A voice from the radio slices through my thoughts and straight to my heart. “The heroin epidemic continues with yet another death of a young person in the county…” I snap the radio off and press a hand to my chest. The thump of the wipers is the only sound left in the car as the memories of that night crash down on me. If only I’d told Mom and Dad where Zane was going that night. I knew the party was bad news, but I wouldn’t rat him out. He was home on break from his first year in college and wanted to hang out with old friends. When the doorbell rang at one o'clock that morning, I knew it was bad. Nobody came to your house at that hour with good news.
I squeeze my eyes shut at the memory of my mother’s wail. I’d never heard someone in so much pain. I peel my eyes open just in time to see a blur in my headlights. My car smacks into something, jolting me forward. I throw open the door and rush to the front of the car. A deer lies on the road, its side rises and falls with shallow breaths. “I’m so sorry.” I say aloud in a shaky voice. My teeth chatter from the cold rain as I pull my phone out of my coat pocket. My first instinct is to call Cody. Then I remember I can’t. The one person who stood beside me, there for me even when I lashed out at him. My anger finally drove him away. He couldn’t take anymore and broke up with me last week. Loneliness falls over me like a wet blanket, I have no one. I sink to the wet ground and cover my face.
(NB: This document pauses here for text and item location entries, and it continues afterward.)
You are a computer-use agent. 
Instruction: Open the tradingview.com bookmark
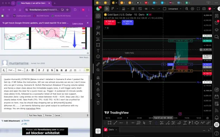(22, 16)
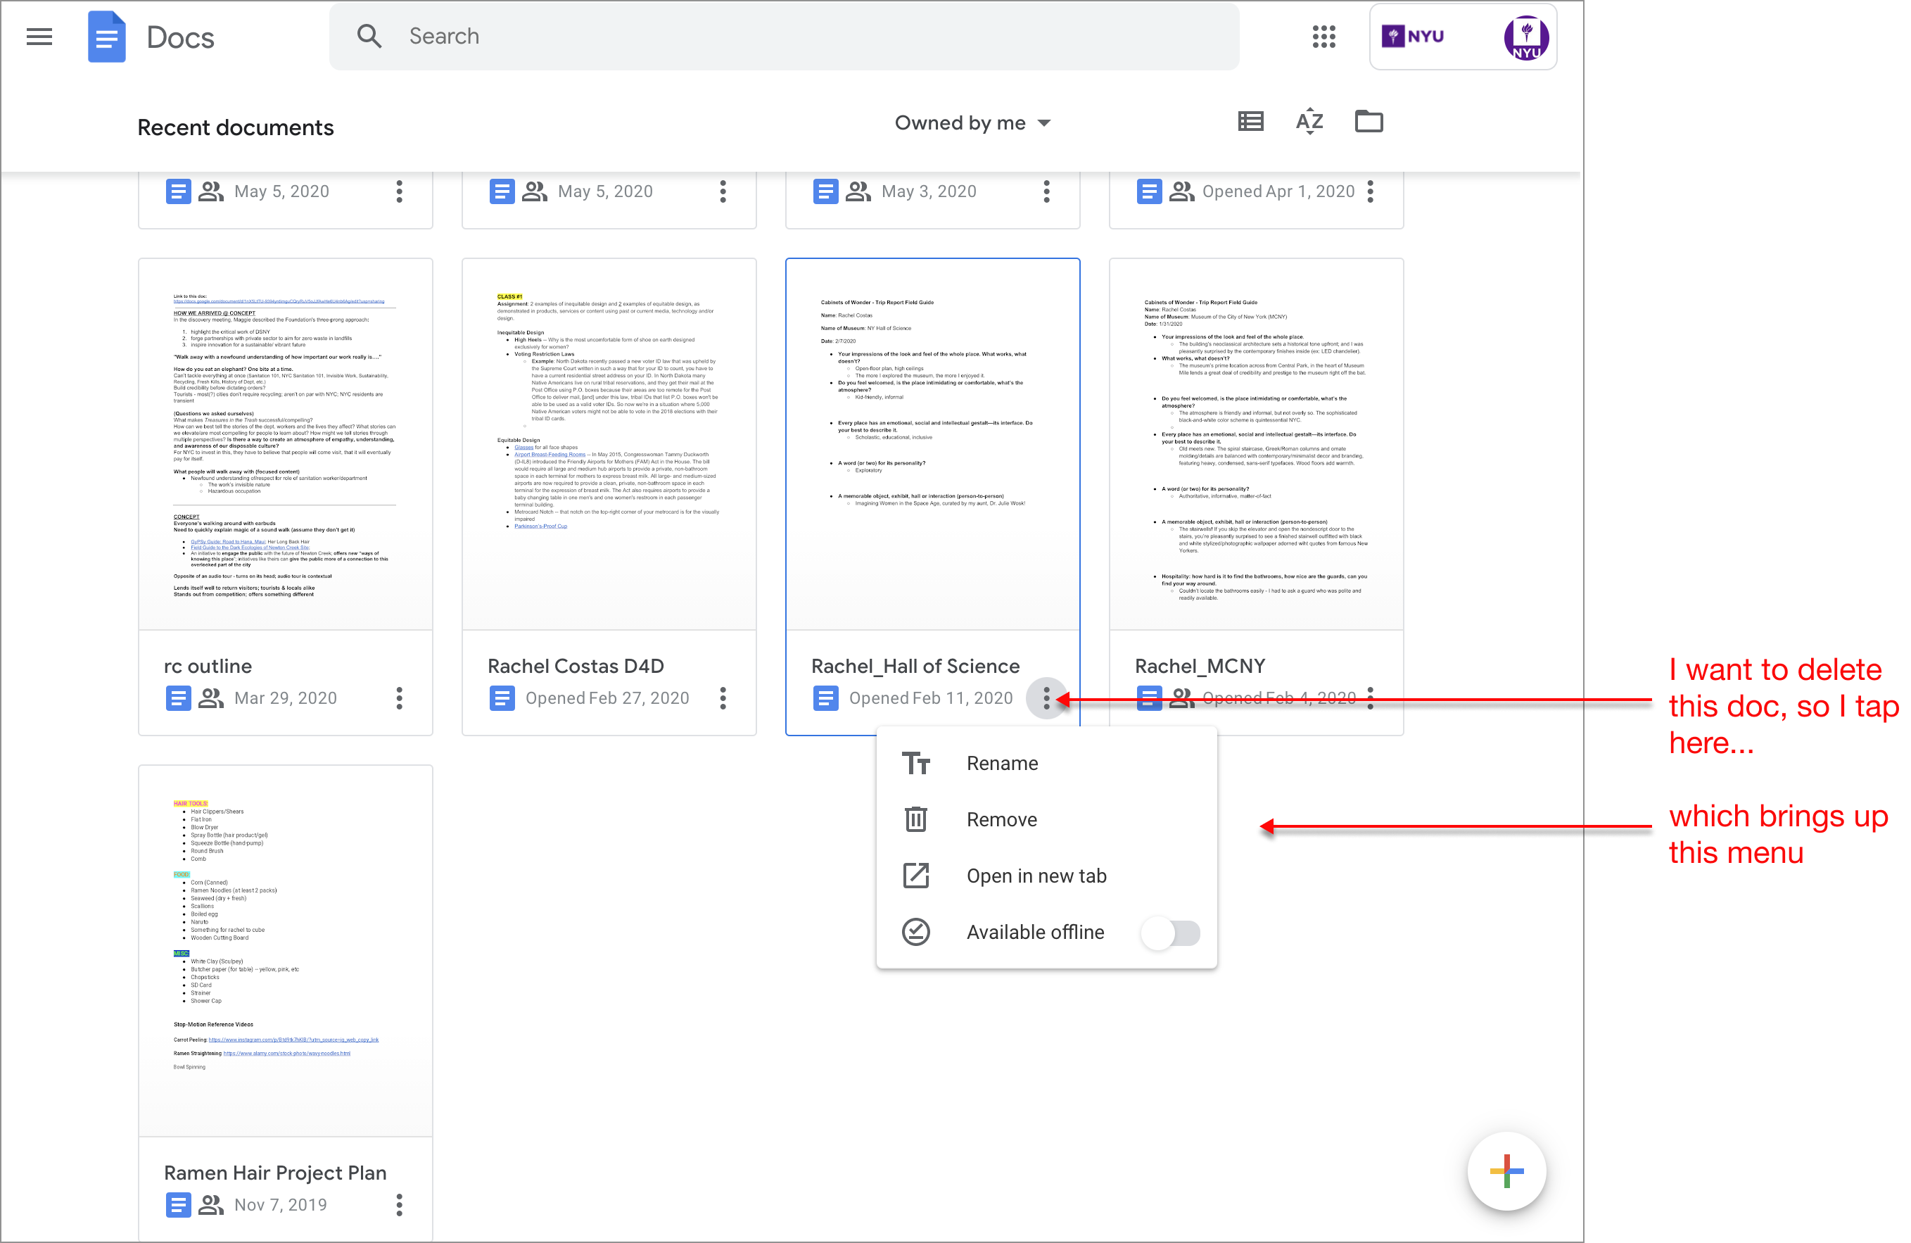Image resolution: width=1911 pixels, height=1243 pixels.
Task: Create new document with plus button
Action: (1506, 1171)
The faint sound of music drifts into the air. My radio. Startled I lift my head and see snowflakes floating from the sky . The words of the song Mary did you Know fall delicately around me along with the white flakes. The song comes to an end and the song Arms Wide Open takes over. The words bleed into me and seep into my soul. Like someone took a blindfold off of me, I see clearly that I’m not alone. He’s been with me all along. Tears pour from my eyes. I lift my face to heaven and let him carry the weight for me. I don’t know how long a sit there crying before my eyes wander back to the deer. It’s gone. A smile spreads over my face for the first time in forever. I feel light and peaceful. I get back into the car and head home knowing I can face anything after this December night.